- _Requirement_
Keeping every character as it is, transcribe the entries below.

(Beginning of Information shown)

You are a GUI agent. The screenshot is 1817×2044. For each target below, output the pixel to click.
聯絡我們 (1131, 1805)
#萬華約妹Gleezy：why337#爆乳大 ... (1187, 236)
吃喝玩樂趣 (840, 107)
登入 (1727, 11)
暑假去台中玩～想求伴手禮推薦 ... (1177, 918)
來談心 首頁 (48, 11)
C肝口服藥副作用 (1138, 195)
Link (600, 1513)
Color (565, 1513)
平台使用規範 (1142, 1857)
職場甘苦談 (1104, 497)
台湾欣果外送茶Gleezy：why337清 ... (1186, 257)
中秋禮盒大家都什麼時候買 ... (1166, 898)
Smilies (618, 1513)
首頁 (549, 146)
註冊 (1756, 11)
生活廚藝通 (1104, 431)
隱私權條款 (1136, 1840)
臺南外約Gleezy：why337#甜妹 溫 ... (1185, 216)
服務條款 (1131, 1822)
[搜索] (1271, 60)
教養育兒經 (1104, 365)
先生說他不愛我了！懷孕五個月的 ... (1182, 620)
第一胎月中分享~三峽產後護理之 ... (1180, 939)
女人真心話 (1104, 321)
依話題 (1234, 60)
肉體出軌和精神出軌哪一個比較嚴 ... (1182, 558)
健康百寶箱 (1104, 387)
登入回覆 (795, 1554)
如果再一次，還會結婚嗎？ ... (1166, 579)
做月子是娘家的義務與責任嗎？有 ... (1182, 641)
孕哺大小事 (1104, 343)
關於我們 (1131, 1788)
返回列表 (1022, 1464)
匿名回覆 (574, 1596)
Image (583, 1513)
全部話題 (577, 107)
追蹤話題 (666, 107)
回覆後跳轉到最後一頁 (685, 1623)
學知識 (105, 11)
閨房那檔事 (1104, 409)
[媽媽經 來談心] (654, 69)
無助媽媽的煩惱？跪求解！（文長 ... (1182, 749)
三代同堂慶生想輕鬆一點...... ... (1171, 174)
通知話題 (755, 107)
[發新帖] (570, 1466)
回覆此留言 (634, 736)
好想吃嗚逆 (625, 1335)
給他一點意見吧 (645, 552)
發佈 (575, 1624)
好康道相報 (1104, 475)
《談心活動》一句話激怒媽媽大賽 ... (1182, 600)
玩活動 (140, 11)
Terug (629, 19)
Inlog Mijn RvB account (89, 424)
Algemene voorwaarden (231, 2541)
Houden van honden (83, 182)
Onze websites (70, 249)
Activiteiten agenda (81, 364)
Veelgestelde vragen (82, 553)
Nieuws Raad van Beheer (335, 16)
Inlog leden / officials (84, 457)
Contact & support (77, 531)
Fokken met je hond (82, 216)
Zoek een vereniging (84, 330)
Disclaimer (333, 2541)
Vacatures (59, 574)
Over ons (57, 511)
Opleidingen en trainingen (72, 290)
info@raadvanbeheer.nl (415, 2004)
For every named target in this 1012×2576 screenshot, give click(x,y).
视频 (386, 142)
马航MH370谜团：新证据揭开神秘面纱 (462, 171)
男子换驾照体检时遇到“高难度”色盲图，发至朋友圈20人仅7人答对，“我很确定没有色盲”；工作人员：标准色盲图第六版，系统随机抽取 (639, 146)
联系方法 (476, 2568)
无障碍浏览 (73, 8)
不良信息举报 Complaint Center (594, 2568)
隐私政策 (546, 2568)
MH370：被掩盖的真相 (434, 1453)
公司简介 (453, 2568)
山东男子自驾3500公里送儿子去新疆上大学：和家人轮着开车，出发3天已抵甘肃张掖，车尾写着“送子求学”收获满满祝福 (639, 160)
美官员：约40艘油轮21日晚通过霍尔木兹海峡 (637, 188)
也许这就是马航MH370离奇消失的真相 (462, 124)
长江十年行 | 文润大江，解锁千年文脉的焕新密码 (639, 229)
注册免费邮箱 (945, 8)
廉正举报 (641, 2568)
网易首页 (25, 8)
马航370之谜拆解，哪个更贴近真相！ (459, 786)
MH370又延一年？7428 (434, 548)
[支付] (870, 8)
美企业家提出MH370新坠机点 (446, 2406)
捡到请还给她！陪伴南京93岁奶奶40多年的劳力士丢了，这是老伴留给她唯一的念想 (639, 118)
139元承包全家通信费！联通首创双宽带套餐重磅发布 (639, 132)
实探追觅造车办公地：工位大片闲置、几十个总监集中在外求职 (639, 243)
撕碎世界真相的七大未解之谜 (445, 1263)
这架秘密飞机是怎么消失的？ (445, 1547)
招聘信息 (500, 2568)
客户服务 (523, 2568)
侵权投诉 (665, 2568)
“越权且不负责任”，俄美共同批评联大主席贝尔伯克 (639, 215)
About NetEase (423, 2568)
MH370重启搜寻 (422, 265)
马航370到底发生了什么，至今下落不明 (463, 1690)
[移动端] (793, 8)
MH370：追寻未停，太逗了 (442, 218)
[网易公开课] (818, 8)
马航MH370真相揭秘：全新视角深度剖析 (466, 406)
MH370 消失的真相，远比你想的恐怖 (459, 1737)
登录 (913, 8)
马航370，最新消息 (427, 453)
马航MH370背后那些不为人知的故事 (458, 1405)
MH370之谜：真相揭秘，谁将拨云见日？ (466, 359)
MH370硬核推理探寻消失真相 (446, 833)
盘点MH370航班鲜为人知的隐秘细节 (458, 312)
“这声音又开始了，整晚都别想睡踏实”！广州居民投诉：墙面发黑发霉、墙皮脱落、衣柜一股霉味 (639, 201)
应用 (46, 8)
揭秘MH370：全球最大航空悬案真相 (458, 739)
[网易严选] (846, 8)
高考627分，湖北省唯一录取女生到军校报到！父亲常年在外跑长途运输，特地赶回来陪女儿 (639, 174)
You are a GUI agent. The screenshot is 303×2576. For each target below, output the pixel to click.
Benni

(End of Information shown)

- _Answer to the exercise_
You are a GUI agent. The screenshot is 1817×2044. For each target below, output the pixel to click.
聯絡我們 (1131, 1805)
#萬華約妹Gleezy：why337#爆乳大 ... (1187, 236)
吃喝玩樂趣 (840, 107)
登入 (1727, 11)
暑假去台中玩～想求伴手禮推薦 ... (1177, 918)
來談心 首頁 (48, 11)
C肝口服藥副作用 (1138, 195)
Link (600, 1513)
Color (565, 1513)
平台使用規範 (1142, 1857)
職場甘苦談 (1104, 497)
台湾欣果外送茶Gleezy：why337清 ... (1186, 257)
中秋禮盒大家都什麼時候買 ... (1166, 898)
Smilies (618, 1513)
首頁 (549, 146)
註冊 (1756, 11)
生活廚藝通 (1104, 431)
隱私權條款 (1136, 1840)
臺南外約Gleezy：why337#甜妹 溫 ... (1185, 216)
服務條款 (1131, 1822)
[搜索] (1271, 60)
教養育兒經 (1104, 365)
先生說他不愛我了！懷孕五個月的 ... (1182, 620)
第一胎月中分享~三峽產後護理之 ... (1180, 939)
女人真心話 (1104, 321)
依話題 (1234, 60)
肉體出軌和精神出軌哪一個比較嚴 ... (1182, 558)
健康百寶箱 (1104, 387)
登入回覆 (795, 1554)
如果再一次，還會結婚嗎？ ... (1166, 579)
做月子是娘家的義務與責任嗎？有 ... (1182, 641)
孕哺大小事 (1104, 343)
關於我們 (1131, 1788)
返回列表 (1022, 1464)
匿名回覆 (574, 1596)
Image (583, 1513)
全部話題 (577, 107)
追蹤話題 (666, 107)
回覆後跳轉到最後一頁 (685, 1623)
學知識 (105, 11)
閨房那檔事 (1104, 409)
[媽媽經 來談心] (654, 69)
無助媽媽的煩惱？跪求解！（文長 ... (1182, 749)
三代同堂慶生想輕鬆一點...... ... (1171, 174)
通知話題 (755, 107)
[發新帖] (570, 1466)
回覆此留言 (634, 736)
好想吃嗚逆 (625, 1335)
給他一點意見吧 (645, 552)
發佈 (575, 1624)
好康道相報 (1104, 475)
《談心活動》一句話激怒媽媽大賽 ... (1182, 600)
玩活動 (140, 11)
Terug (629, 19)
Inlog Mijn RvB account (89, 424)
Algemene voorwaarden (231, 2541)
Houden van honden (83, 182)
Onze websites (70, 249)
Activiteiten agenda (81, 364)
Veelgestelde vragen (82, 553)
Nieuws Raad van Beheer (335, 16)
Inlog leden / officials (84, 457)
Contact & support (77, 531)
Fokken met je hond (82, 216)
Zoek een vereniging (84, 330)
Disclaimer (333, 2541)
Vacatures (59, 574)
Over ons (57, 511)
Opleidingen en trainingen (72, 290)
info@raadvanbeheer.nl (415, 2004)
For every named target in this 1012×2576 screenshot, give click(x,y).
视频 (386, 142)
马航MH370谜团：新证据揭开神秘面纱 (462, 171)
男子换驾照体检时遇到“高难度”色盲图，发至朋友圈20人仅7人答对，“我很确定没有色盲”；工作人员：标准色盲图第六版，系统随机抽取 (639, 146)
联系方法 (476, 2568)
无障碍浏览 (73, 8)
不良信息举报 Complaint Center (594, 2568)
隐私政策 (546, 2568)
MH370：被掩盖的真相 (434, 1453)
公司简介 (453, 2568)
山东男子自驾3500公里送儿子去新疆上大学：和家人轮着开车，出发3天已抵甘肃张掖，车尾写着“送子求学”收获满满祝福 (639, 160)
美官员：约40艘油轮21日晚通过霍尔木兹海峡 (637, 188)
也许这就是马航MH370离奇消失的真相 (462, 124)
长江十年行 | 文润大江，解锁千年文脉的焕新密码 (639, 229)
注册免费邮箱 (945, 8)
廉正举报 (641, 2568)
网易首页 (25, 8)
马航370之谜拆解，哪个更贴近真相！ (459, 786)
MH370又延一年？7428 (434, 548)
[支付] (870, 8)
美企业家提出MH370新坠机点 (446, 2406)
捡到请还给她！陪伴南京93岁奶奶40多年的劳力士丢了，这是老伴留给她唯一的念想 (639, 118)
139元承包全家通信费！联通首创双宽带套餐重磅发布 (639, 132)
实探追觅造车办公地：工位大片闲置、几十个总监集中在外求职 (639, 243)
撕碎世界真相的七大未解之谜 (445, 1263)
这架秘密飞机是怎么消失的？ (445, 1547)
招聘信息 (500, 2568)
客户服务 (523, 2568)
侵权投诉 (665, 2568)
“越权且不负责任”，俄美共同批评联大主席贝尔伯克 (639, 215)
About NetEase (423, 2568)
MH370重启搜寻 (422, 265)
马航370到底发生了什么，至今下落不明 (463, 1690)
[移动端] (793, 8)
MH370：追寻未停，太逗了 (442, 218)
[网易公开课] (818, 8)
马航MH370真相揭秘：全新视角深度剖析 (466, 406)
MH370 消失的真相，远比你想的恐怖 (459, 1737)
登录 (913, 8)
马航370，最新消息 (427, 453)
马航MH370背后那些不为人知的故事 (458, 1405)
MH370之谜：真相揭秘，谁将拨云见日？ (466, 359)
MH370硬核推理探寻消失真相 (446, 833)
盘点MH370航班鲜为人知的隐秘细节 (458, 312)
“这声音又开始了，整晚都别想睡踏实”！广州居民投诉：墙面发黑发霉、墙皮脱落、衣柜一股霉味 (639, 201)
应用 (46, 8)
揭秘MH370：全球最大航空悬案真相 (458, 739)
[网易严选] (846, 8)
高考627分，湖北省唯一录取女生到军校报到！父亲常年在外跑长途运输，特地赶回来陪女儿 (639, 174)
You are a GUI agent. The screenshot is 303×2576. For each target below, output the pixel to click.
Benni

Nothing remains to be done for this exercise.